Between 2016-2018, we worked closely with three Myanmar-based organizations--The Seagull: Human Rights, Peace, and Development; Smile Education and Development Foundation; and Kalyana Mitta Development Foundation—through the Karuna Myosae (Seeds of Compassion) program. The team has led many initiatives to build bridges of understanding and tolerance—over very difficult ground. Myanmar's partial transition to democracy is facing complex challenges: multiple civil wars involving armed forces, ethnic armies, and militia; manipulation of Facebook to spread hate speech and misinformation; and severe economic pressures in fragile ethnic areas. And nothing is testing the capacity of the new civilian government more than the aftermath of brutal violence in Northern Rakhine State, revealing deep-seated prejudice and hatred even among civil society actors who had been working for peace.
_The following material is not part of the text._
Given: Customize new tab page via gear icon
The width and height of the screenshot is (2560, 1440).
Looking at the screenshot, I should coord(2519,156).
The Karuna Myosae team trained and mentored a core of 100 religious and community leaders in leadership skills to foster tolerance and prevent violence, in seven locations throughout Myanmar. The project began by working toward common ground within faith groups (Buddhism, Islam, Hinduism, Christianity, Sikh, and Baha'i) spanning diverse ethnicities. We next facilitated deep interfaith dialogues and provided mentorship to interfaith teams, who created more than 35 interfaith, inter-ethnic community projects rippling out beyond the initial communities—including peace camps, community dialogues, ceremonial tree plantings, and workshops to help mothers teach coexistence. They also designed advocacy campaigns about respect for diversity and implemented them in markets, pagodas, temples, mosques, parks, street corners, and through video.
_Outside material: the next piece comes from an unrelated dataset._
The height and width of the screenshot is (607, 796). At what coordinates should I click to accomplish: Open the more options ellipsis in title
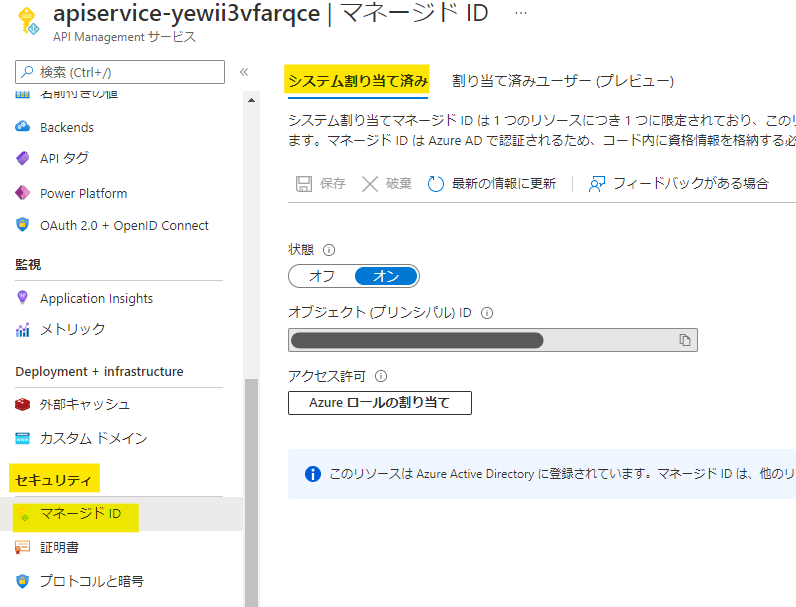point(520,13)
To sustain these efforts beyond the end of our 2016-2018 grant from the US Department of State, the Karuna Myosae team has nurtured ongoing involvement in existing national interfaith networks. We provided 30 select participants with training in dialogue facilitation skills for difficult conversations in their faith communities and in everyday life. The team created a Community Dialogue Handbook available in Burmese, Shan, Kachin and English, distributed through 36 organizations to over 1,000 people so far. Partners and interfaith networks are also working with several institutions of higher learning to integrate support for peace and acceptance into their instruction.
During our planning meetings, our partners decided to call the program “Karuna Myosae,” or “Seeds of Karuna.” Karuna is the Sanskrit word for universal compassion.